[Stored records]
Content starts

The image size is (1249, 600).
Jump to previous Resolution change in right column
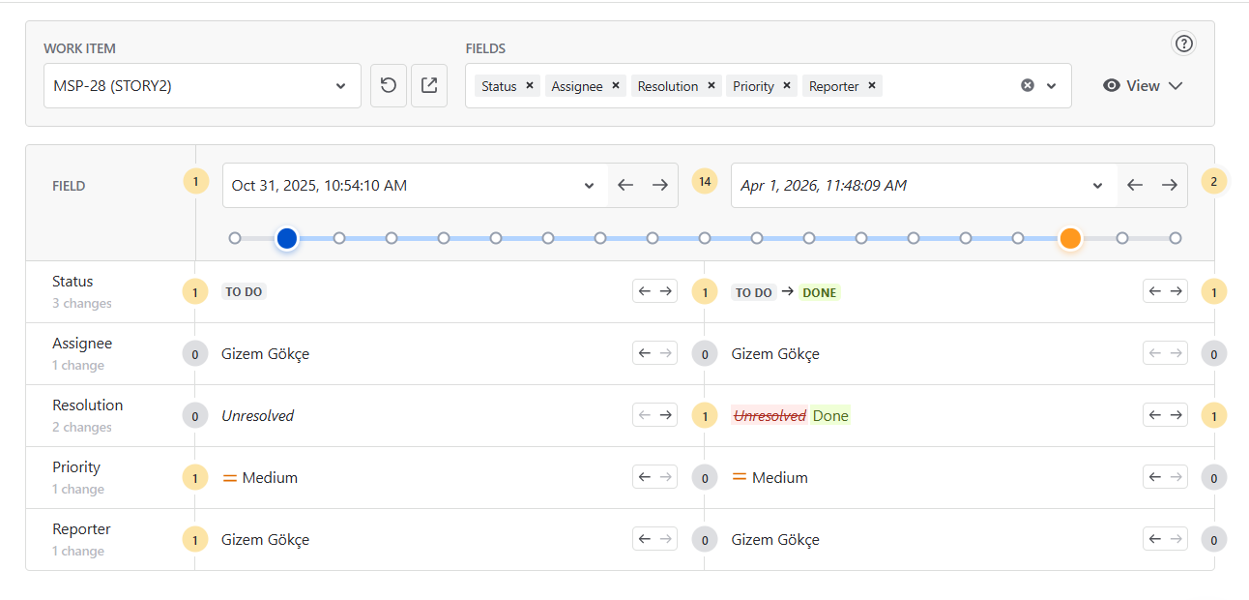click(x=1154, y=415)
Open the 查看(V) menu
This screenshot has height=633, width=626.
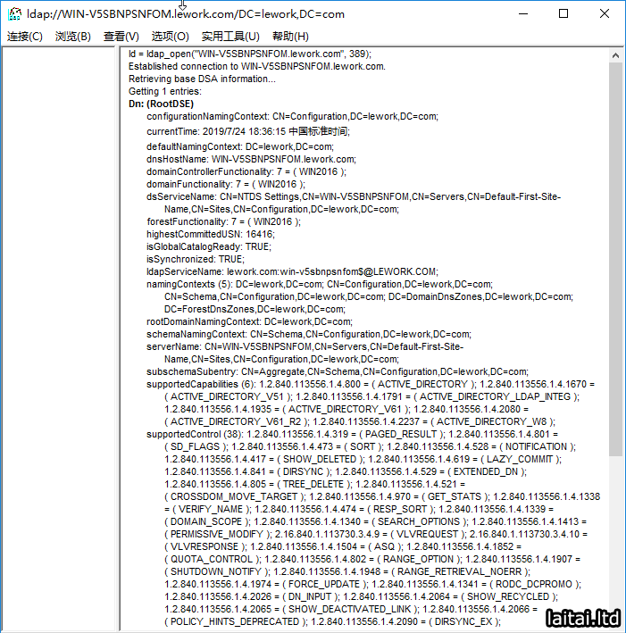(121, 37)
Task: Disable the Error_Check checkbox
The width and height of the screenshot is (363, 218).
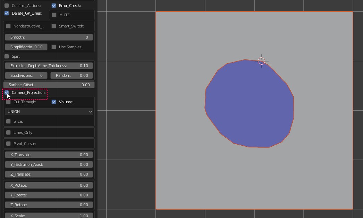Action: 54,6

Content ends

== The problem ==
An answer containing only the lines from the one holding "Open the 查看(V) menu" through the close of the entries above, reproduced exactly and stripped of pictures, is expected.

== Response below ==
Open the 查看(V) menu
This screenshot has height=633, width=626.
(121, 37)
Task: Disable the Error_Check checkbox
The width and height of the screenshot is (363, 218).
Action: 54,6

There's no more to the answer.